## Given data
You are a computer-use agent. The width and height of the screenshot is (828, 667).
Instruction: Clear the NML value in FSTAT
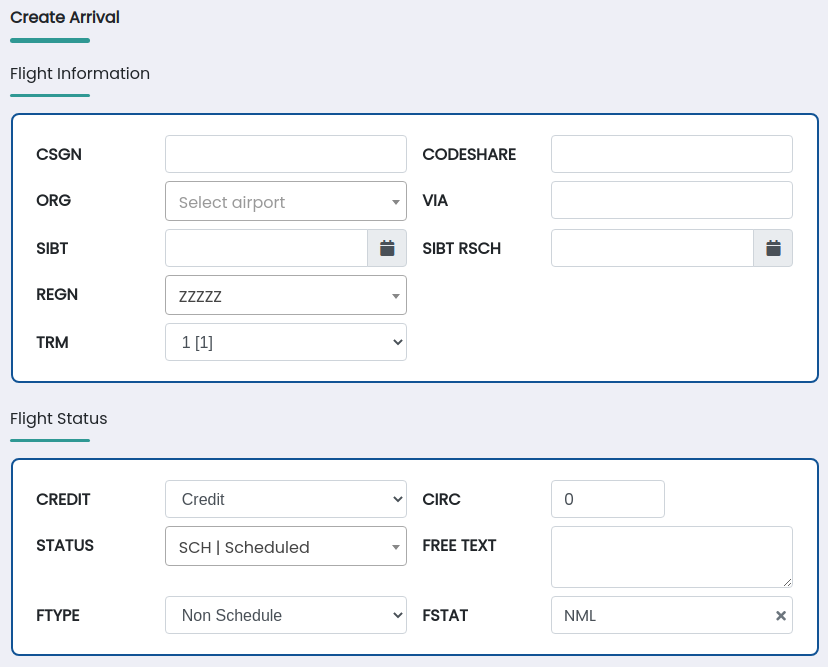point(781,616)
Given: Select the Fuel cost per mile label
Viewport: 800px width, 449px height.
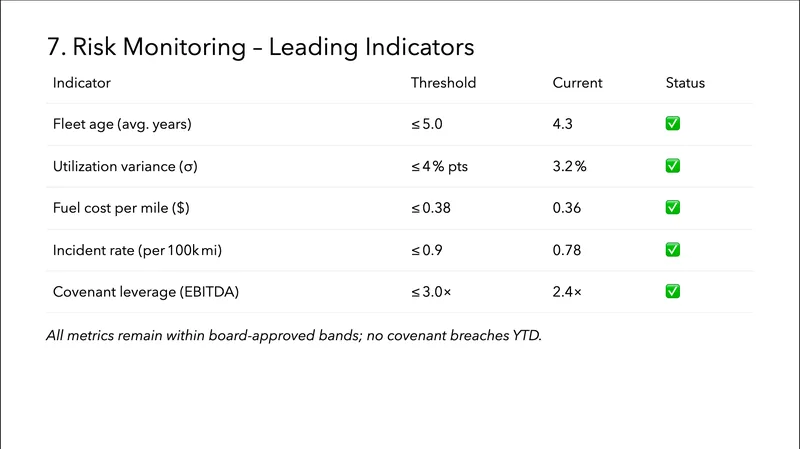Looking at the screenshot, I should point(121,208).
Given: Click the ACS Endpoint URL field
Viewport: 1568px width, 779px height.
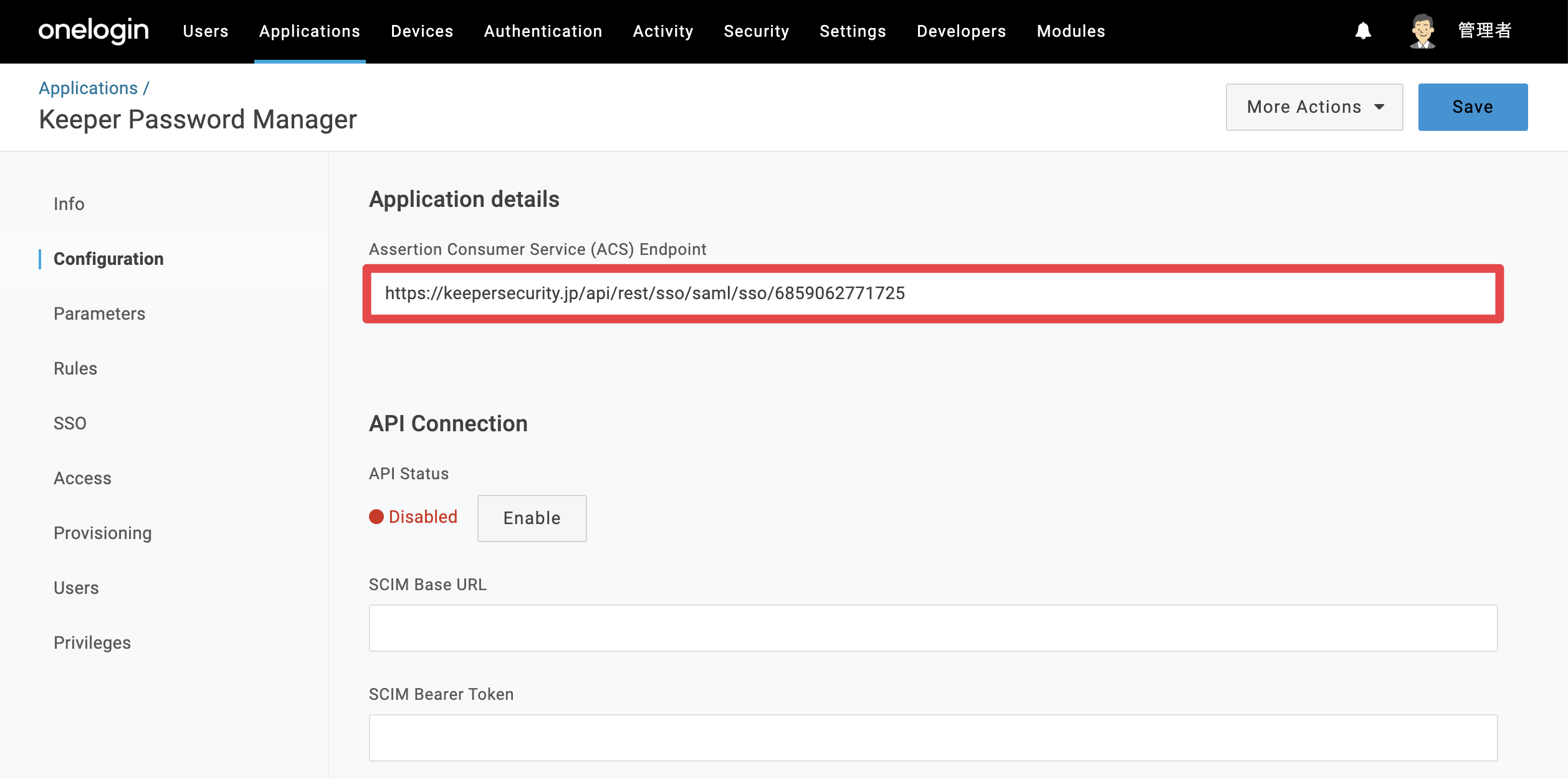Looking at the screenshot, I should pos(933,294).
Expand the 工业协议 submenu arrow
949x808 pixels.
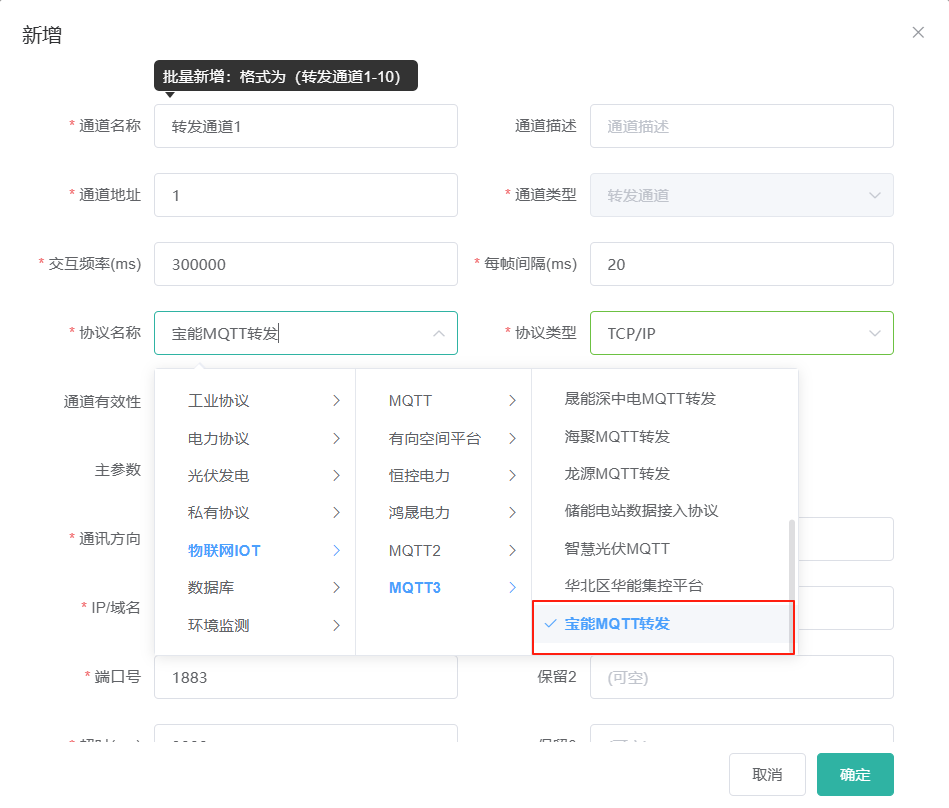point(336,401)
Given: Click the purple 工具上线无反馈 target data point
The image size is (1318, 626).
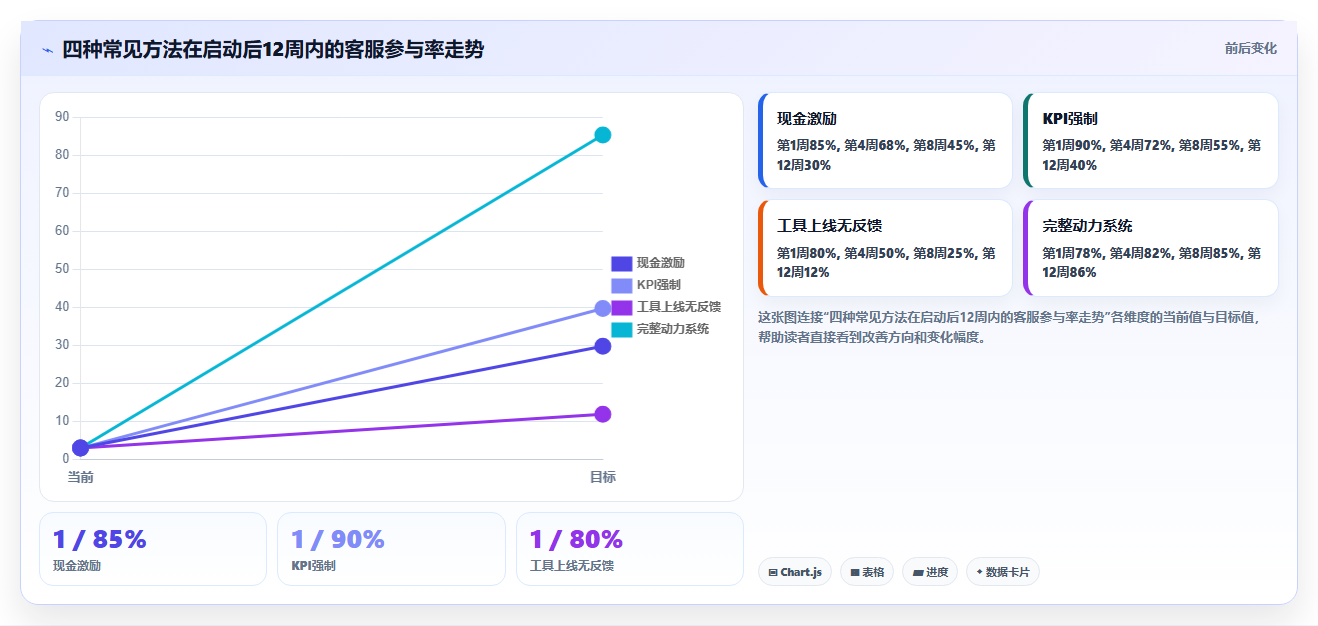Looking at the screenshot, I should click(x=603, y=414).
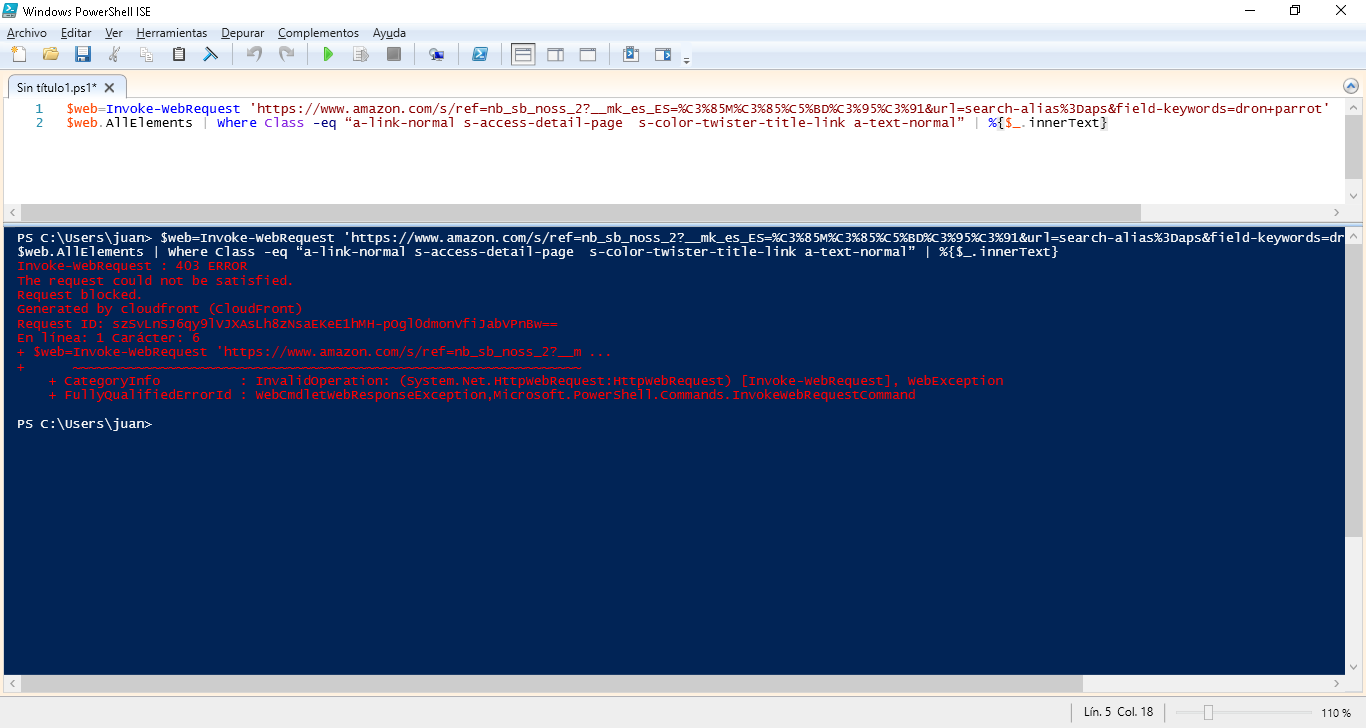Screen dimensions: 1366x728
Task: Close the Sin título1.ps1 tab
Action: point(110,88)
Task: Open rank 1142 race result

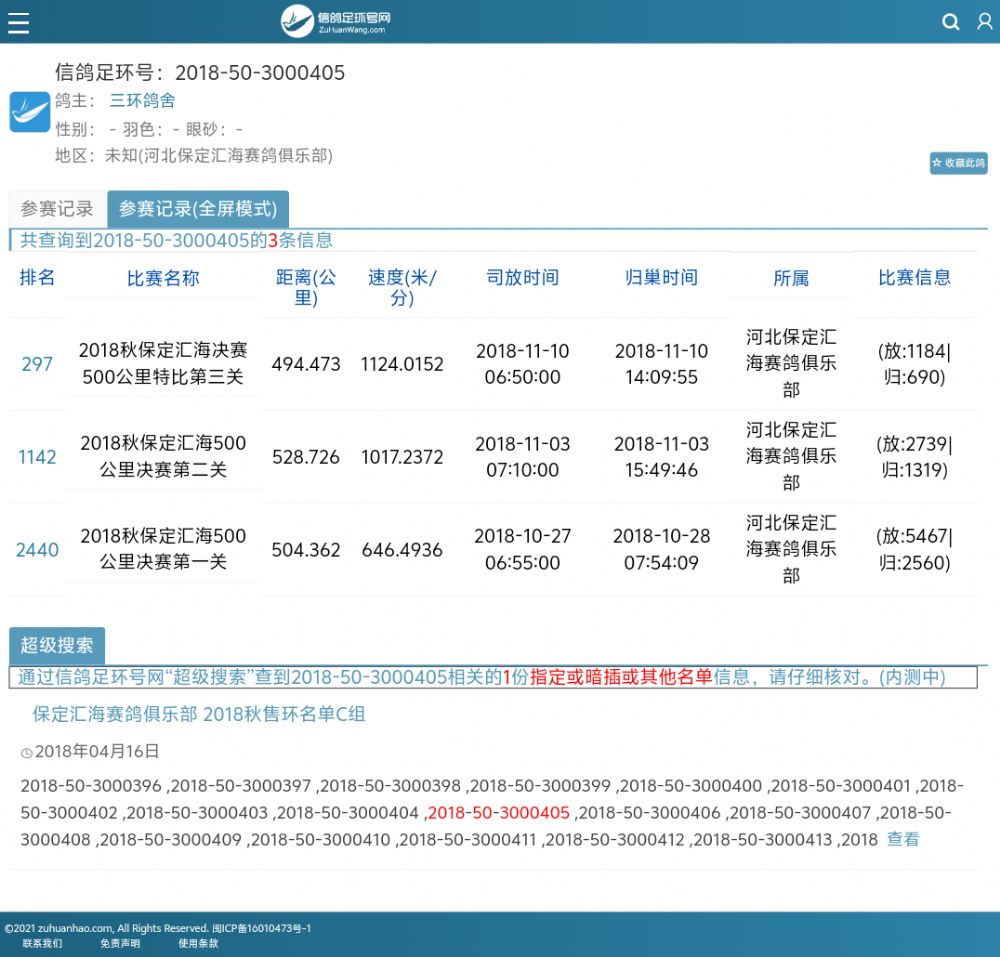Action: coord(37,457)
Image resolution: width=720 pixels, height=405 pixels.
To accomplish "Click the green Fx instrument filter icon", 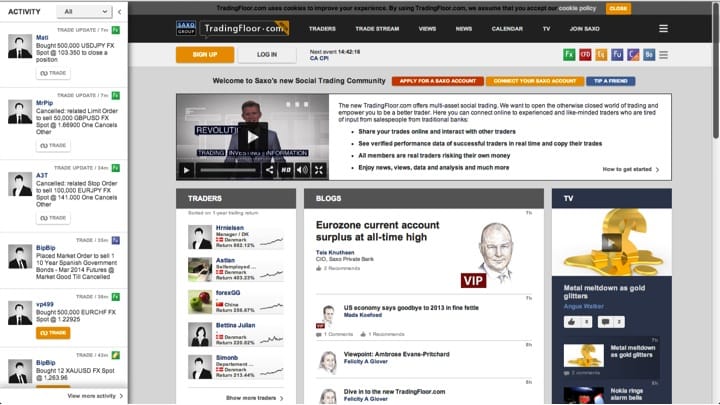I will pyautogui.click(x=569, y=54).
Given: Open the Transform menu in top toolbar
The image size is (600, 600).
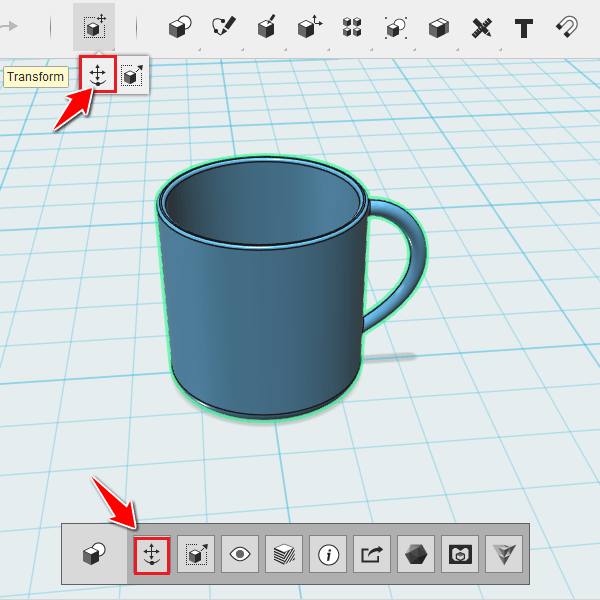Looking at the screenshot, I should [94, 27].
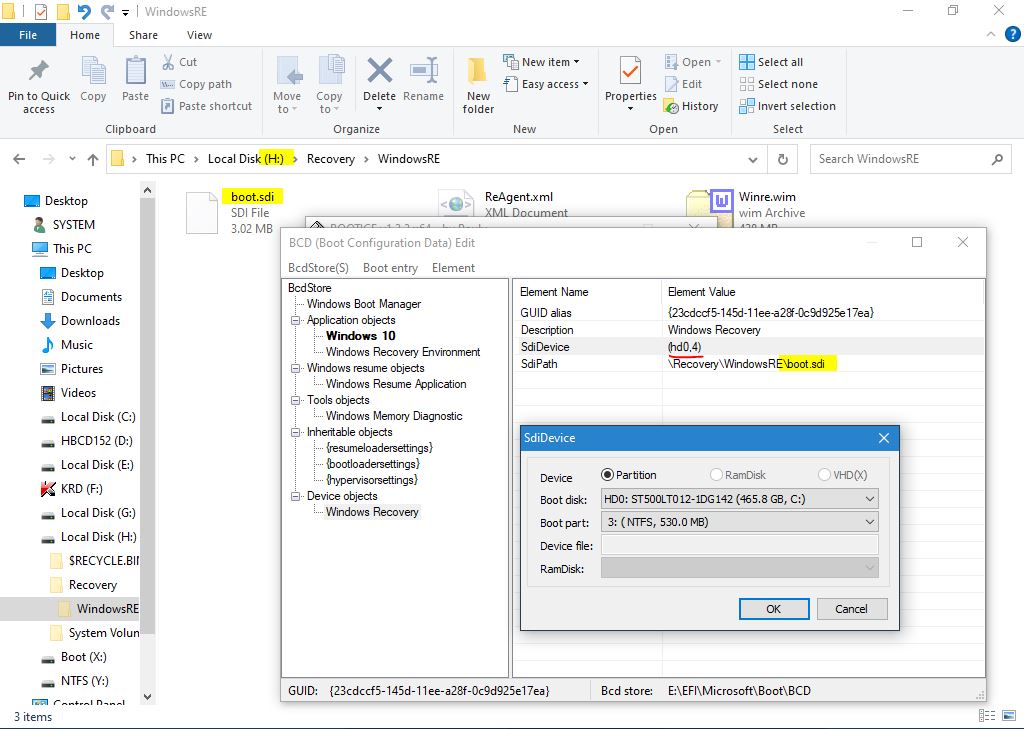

## What you have to do
Copy exactly and only this span: the line with "Given: Open the Transform menu in top toolbar" through the final line of the entries, both ends included, with the pictures left out.

## Solution for this problem
Given: Open the Transform menu in top toolbar
The image size is (600, 600).
Looking at the screenshot, I should [94, 27].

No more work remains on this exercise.